Question: What environmental factors and physiological traits determine the juvenile survival rates of 11 dipterocarp species (Dipterocarpaceae) co-occurring in a Bornean tropical rain forest?
Location: Tropical northwestern Borneo.
Methods: In 248 quadrats, distributed over 12 ha, the juvenile (height< 2.0 m) survival of 11 shade-tolerant dipterocarp species was monitored for one year. The probability of survival for each species was expressed as a logistic function of plant height and three environmental factors: canopy openness, soil water potential and conspecific individual density. The correlation between survival under shaded conditions and several physiological traits of juveniles was tested by normal Pearson correlation and a phylogeny based manner using independent contrasts.

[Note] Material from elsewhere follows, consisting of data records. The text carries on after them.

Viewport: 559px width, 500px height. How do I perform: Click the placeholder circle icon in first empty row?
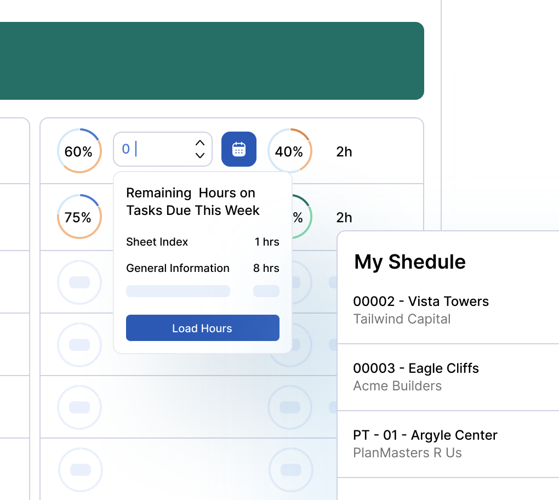(x=80, y=282)
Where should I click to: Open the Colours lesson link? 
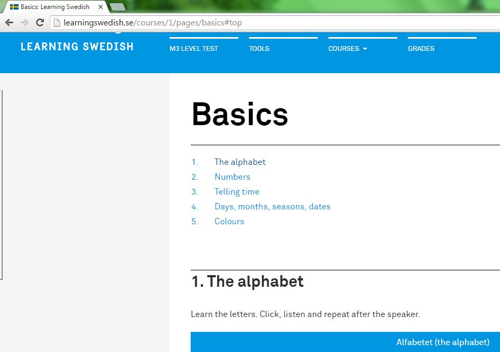pos(229,221)
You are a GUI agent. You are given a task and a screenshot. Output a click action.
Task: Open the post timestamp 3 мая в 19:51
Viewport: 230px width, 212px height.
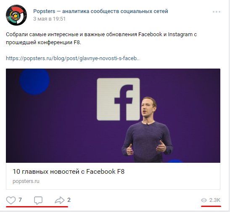(x=49, y=19)
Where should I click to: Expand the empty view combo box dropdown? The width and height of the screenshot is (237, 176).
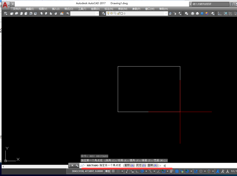pyautogui.click(x=97, y=14)
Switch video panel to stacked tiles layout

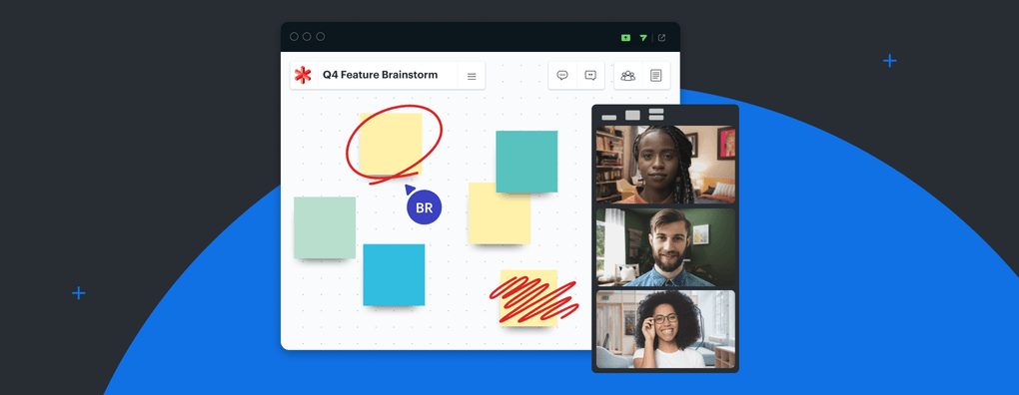click(x=656, y=115)
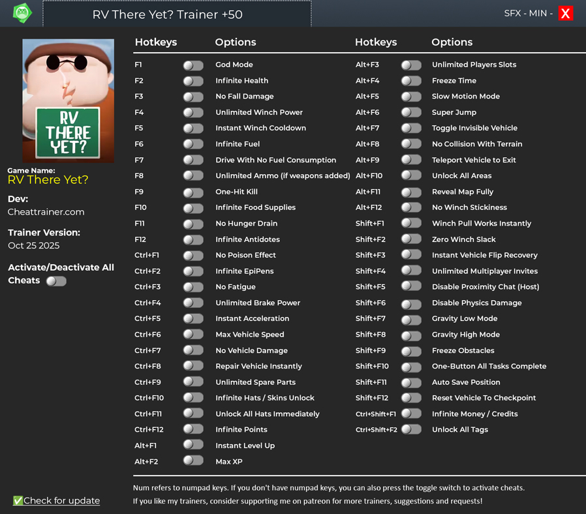Toggle Teleport Vehicle to Exit
The height and width of the screenshot is (514, 586).
411,160
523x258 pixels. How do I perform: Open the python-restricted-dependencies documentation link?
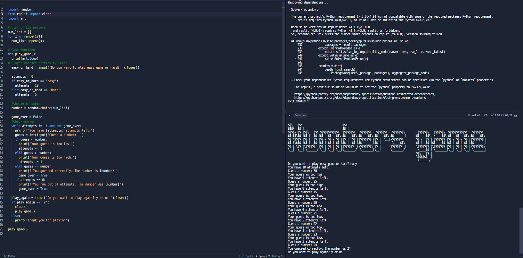[x=364, y=94]
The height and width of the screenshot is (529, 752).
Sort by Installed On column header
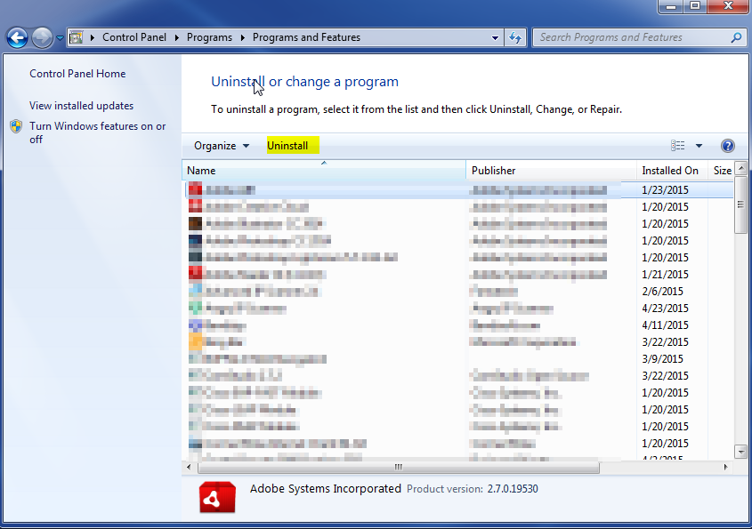[x=670, y=171]
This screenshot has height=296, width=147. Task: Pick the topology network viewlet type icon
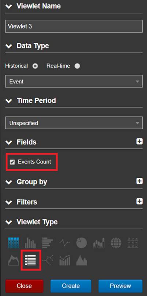48,260
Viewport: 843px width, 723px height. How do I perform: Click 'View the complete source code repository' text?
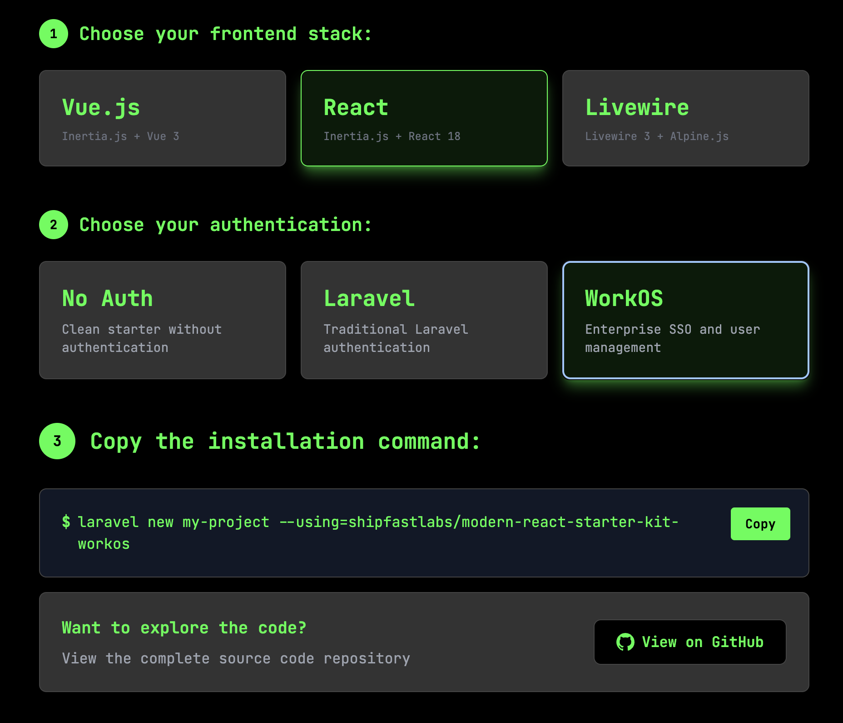(236, 658)
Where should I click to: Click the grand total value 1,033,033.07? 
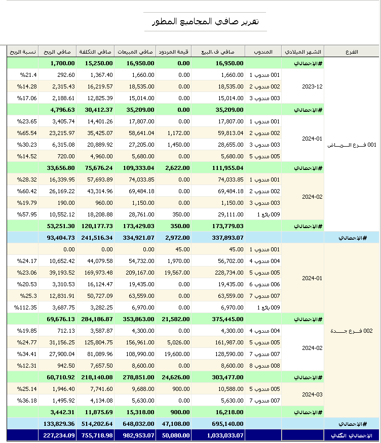[218, 435]
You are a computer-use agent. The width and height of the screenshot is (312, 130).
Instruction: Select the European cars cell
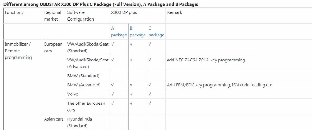(x=53, y=47)
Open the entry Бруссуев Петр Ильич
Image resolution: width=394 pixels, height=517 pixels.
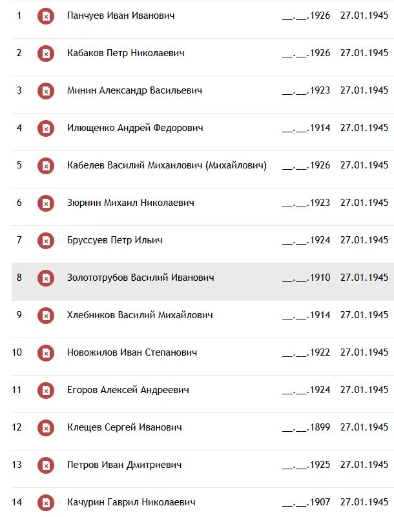[114, 240]
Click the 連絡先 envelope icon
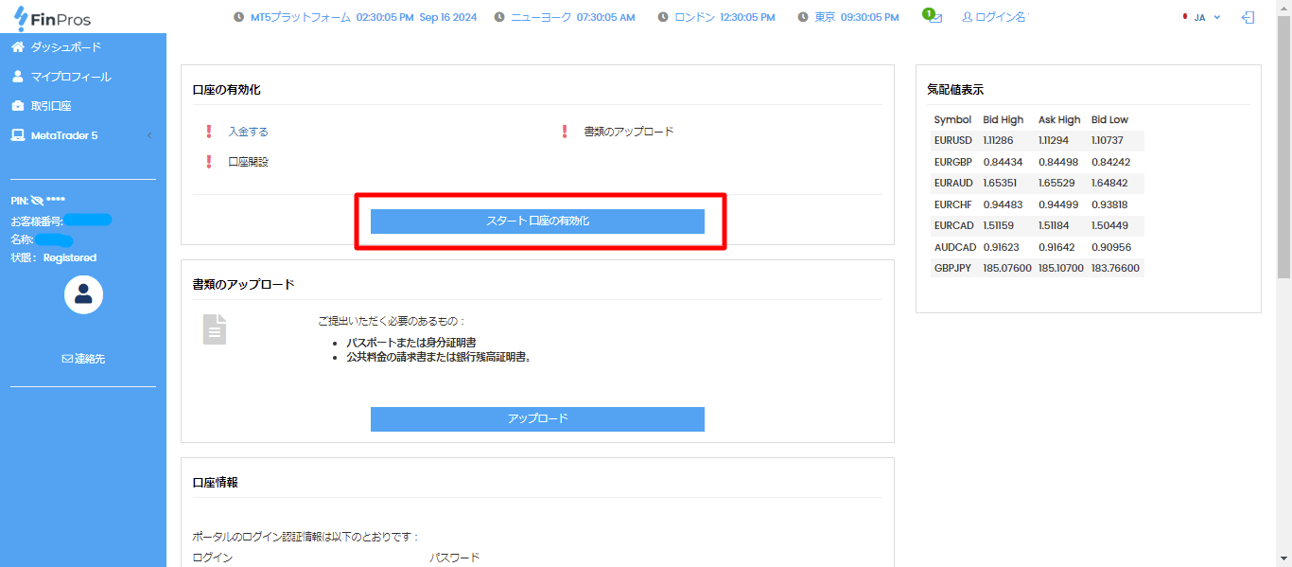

Results: Seven species had increased survival under more open canopies, one species had increased and two species had decreased survival at drier sites. Six species had higher survival as the density of conspecifics increased, whereas two species had lower survival. The magnitudes of the effects for the three environmental factors were similar. However, the interspecific difference in survival was largely determined by a dependence of small seedlings on the light environment. Survival under low light was correlated positively with root dry mass and negatively with total leaf area of juveniles.
Conclusions: Responses of seedlings to the fine-scale gradient of light availability were considerably different among the 11 species. Species that suffered increased mortality under low light had a set of structural traits that would potentially allow rapid growth under bright conditions. Differential performance along the light gradient may contribute to the stable coexistence of these species.